How can you know when to stop eating?
- Listen to your body, and follow your hunger cues. Use the hunger scale (see image). Stop eating around a 6 or 7, not an 8 or 10.
- Focus on slow eating. Eating slowly combats mindless eating because it forces you to stop and pay attention to how much and how quickly you put food into your mouth. It takes 15-20 minutes for your stomach to tell your brain that it’s full. Eating too quickly results in overeating, because the signal hasn’t reached your brain.
- Pay attention to all aspects of your food. Sight, smell, taste and texture all enhance your dining experience. Being attentive to each bite will naturally result in a slower eating experience.
- Use smaller plates and bowls. You will eat a lesser amount, but still gain the satisfaction of finishing your plate.
- Following the 20% Rule reduces calories from your plate, even if you finish the whole thing.
- Don’t put too much food on your plate to start. Less is more. You can always go back for seconds if needed.
Snacking
It’s okay to incorporate snacking into your eating habits, as long as you are genuinely hungry.
- Snacks should be planned and purposeful. Use snacks as an opportunity to get in another serving of fruit, vegetables, or lean protein. Do not use snacks as a time to eat more added sugars or unhealthy fats. Keep fruit and vegetable trays at the office to avoid a trip to the vending machine.
- If it isn’t there, you can’t eat it. Move or eliminate the candy dish. Remove unhealthy snacks from your desk at work or pantry at home. Those little treats throughout the day add up quickly.
- Refer to the hunger scale. Are you at a 3, maybe a 4? If not, think about why you want to snack. It is likely due to a laundry list of reasons: feeling bored, tired, stressed, happy, sad, or angry. Find another way to react to your emotions that doesn’t involve food.
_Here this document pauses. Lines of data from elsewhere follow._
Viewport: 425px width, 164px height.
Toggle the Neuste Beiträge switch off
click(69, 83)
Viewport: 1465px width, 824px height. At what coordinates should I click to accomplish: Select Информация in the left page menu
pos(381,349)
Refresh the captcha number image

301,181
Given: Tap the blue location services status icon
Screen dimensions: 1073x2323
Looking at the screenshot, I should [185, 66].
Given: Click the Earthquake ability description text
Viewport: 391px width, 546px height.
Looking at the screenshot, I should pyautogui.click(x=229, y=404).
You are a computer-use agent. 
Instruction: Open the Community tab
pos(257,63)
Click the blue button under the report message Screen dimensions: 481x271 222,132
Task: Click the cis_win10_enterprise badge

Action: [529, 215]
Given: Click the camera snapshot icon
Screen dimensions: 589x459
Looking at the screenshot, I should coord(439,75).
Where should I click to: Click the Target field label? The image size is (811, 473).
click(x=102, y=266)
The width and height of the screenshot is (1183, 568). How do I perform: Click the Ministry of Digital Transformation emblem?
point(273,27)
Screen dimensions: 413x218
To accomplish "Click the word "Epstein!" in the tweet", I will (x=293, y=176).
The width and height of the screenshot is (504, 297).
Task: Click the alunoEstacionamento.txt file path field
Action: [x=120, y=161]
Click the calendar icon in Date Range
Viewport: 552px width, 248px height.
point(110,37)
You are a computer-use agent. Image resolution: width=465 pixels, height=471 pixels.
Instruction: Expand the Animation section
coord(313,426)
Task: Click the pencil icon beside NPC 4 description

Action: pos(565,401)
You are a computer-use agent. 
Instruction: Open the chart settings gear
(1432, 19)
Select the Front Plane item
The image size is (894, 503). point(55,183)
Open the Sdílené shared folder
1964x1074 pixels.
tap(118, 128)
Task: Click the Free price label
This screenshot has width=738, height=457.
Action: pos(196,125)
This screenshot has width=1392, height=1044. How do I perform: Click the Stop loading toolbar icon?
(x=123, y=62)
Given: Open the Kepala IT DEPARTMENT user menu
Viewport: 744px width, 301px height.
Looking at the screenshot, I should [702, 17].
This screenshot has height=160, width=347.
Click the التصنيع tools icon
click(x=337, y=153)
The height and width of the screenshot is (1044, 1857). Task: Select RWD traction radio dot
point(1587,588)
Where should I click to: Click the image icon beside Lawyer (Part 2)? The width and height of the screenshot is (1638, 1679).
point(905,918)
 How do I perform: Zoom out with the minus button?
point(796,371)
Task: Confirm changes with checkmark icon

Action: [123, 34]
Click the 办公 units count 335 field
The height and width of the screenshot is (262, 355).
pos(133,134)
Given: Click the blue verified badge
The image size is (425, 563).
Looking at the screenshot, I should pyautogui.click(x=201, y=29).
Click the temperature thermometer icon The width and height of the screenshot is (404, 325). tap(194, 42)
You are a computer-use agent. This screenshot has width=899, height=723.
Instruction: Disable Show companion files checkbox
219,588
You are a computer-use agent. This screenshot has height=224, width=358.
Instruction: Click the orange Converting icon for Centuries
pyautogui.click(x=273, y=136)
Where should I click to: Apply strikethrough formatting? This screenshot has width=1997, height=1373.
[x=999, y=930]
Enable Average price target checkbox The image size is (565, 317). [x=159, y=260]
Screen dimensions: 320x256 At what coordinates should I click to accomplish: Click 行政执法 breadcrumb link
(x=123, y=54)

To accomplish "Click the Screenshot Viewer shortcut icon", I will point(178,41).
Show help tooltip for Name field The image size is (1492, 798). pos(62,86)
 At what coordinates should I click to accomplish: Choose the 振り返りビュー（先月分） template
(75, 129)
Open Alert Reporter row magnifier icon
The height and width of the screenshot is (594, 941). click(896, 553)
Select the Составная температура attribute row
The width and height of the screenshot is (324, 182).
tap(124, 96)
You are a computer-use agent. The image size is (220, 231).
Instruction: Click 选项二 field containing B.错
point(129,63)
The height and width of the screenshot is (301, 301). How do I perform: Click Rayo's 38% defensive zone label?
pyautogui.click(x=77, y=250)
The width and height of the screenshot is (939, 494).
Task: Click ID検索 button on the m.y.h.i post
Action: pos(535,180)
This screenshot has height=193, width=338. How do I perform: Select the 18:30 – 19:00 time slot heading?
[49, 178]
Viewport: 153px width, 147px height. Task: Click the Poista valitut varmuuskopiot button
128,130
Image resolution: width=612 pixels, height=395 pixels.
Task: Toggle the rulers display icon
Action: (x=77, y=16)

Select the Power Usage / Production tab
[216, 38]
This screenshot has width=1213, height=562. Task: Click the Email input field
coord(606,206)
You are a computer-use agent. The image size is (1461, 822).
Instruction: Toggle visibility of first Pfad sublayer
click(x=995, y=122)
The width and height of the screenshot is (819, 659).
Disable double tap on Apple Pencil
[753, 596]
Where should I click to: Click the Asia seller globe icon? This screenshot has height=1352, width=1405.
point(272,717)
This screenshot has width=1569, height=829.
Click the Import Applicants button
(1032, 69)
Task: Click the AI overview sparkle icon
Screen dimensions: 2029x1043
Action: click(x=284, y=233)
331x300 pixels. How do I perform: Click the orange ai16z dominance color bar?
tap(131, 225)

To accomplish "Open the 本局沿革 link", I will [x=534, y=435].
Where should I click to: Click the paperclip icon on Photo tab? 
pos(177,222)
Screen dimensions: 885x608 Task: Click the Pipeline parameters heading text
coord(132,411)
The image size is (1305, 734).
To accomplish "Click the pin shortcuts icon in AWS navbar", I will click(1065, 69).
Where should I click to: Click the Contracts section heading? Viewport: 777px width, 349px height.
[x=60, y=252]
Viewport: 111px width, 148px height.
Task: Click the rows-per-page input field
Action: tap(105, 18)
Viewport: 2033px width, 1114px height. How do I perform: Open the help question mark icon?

- Is it hunger or a craving? If you are truly hungry, then you should be hungry enough for an apple, some broccoli or fat-free yogurt.
- Whatever snack you reach for, put it in a bowl or on a plate and sit at the table. Eating out of the container while on the couch or standing in the kitchen is mindless eating.
Though some foods are certainly healthier options than others, we can incorporate all foods into a balanced meal plan. The keys are moderation and portion control. Don’t completely avoid the foods you crave, but do make sure to enjoy them. Eat smaller portions, eat slowly and pay attention. You will get much more enjoyment out of a small bowl of ice cream eaten slowly and savored than eating a giant bowl but not paying attention to a single bite.
Further Reading: For further reading, we recommend the book Mindless Eating: Why We Eat More Than We Think by Brian Wansink.